Well, although I have the feeling that very often the verbs are used interchangeably, I would say that "περιλαμβάνω"  is used to state the content/enumerate the contents of something: 

"Το πρόγραμμα περιλαμβάνει τρεις ώρες διδασκαλίας, δύο ώρες ελεύθερης μελέτης και μία ώρα εξέτασης την εβδομάδα"

 The genitive of the participle of this verb "περιλαμβανομένου" is more often used as an adjectival participle, such as: 

"Η τιμή των περιλαμβανομένων δραστηριοτήτων ανέρχεται στα 20 ευρώ την ώρα για την κάθε μία"

And it is less commonly used as an absolute genitive -"γενική απόλυτη"= with parenthetic information -επεξήγηση:

"Η διάρκεια του προγράμματος, περιλαμβανομένων των ωρών διδασκαλίας, των ωρών ελεύθερης μελέτης και της ώρας εξέτασης"

Note that for the more acceptable use, you need to enumerate everything that is included "περιλαμβάνεται".

On the other hand, the verb "συμπεριλαμβάνω" focuses more on the fact that something is included somewhere ADDITIONALLY to whatever else is included, which is usually taken for granted.

"Η τιμή του δωματίου συμπεριλαμβάνει πρωινό" (the price obviously includes the daily price of the room and additionally it also includes the price of breakfast)

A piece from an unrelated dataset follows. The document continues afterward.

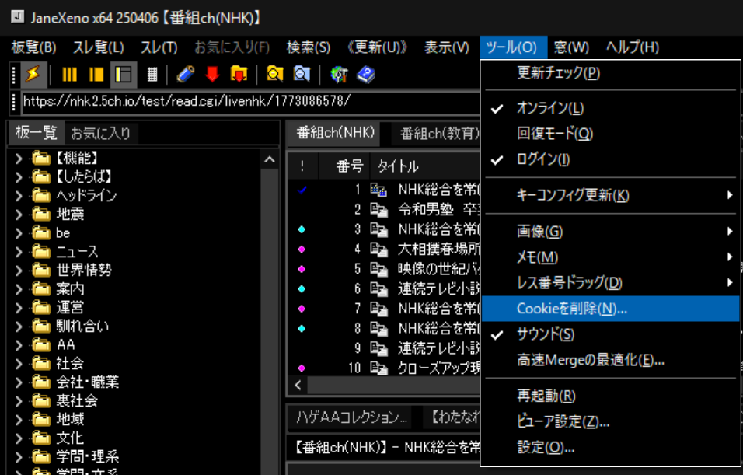This screenshot has width=743, height=475.
Task: Toggle the オンライン(L) checked menu item
Action: [x=550, y=108]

The participle of this verb is very commonly used as an absolute genitive:

"Όλοι οι μαθητές του σχολείου, συμπεριλαμβανομένων των αποφοίτων, έχουν δικαίωμα συμμετοχής..." (the group "students" obviously comprises current students but additionally it also includes former students of the school)


----------



## shawnee

Finally understood! And how not with such a wonderful explanation. Ευχαριστώ eliest 5.


----------



## OssianX

Another detail: my dictionary gives both περιλαμβάνω and περιλαβαίνω.  Are both still in current usage?  I'm getting the impression that the former is winning out; is that right?


----------



## elliest_5

OssianX said:


> Another detail: my dictionary gives both περιλαμβάνω and περιλαβαίνω.  Are both still in current usage?  I'm getting the impression that the former is winning out; is that right?



hmmm....I think that "περιλαβαίνω" is currently used with a totally different (kind of idiomatic) meaning which could be translated as "take on somebody" or "take over somebody/a case" in the sense of taking the iniciative to deal with somebody or something (usually problematic) in a very firm and decisive way.

Examples:

"Έπρεπε να βλεπες τον Κωστάκη χτες: όλο φασαρία και γελάκια στην τάξη, μέχρι που τον περιλαβαίνει η δασκάλα και τον κατσαδιάζει για τα καλά"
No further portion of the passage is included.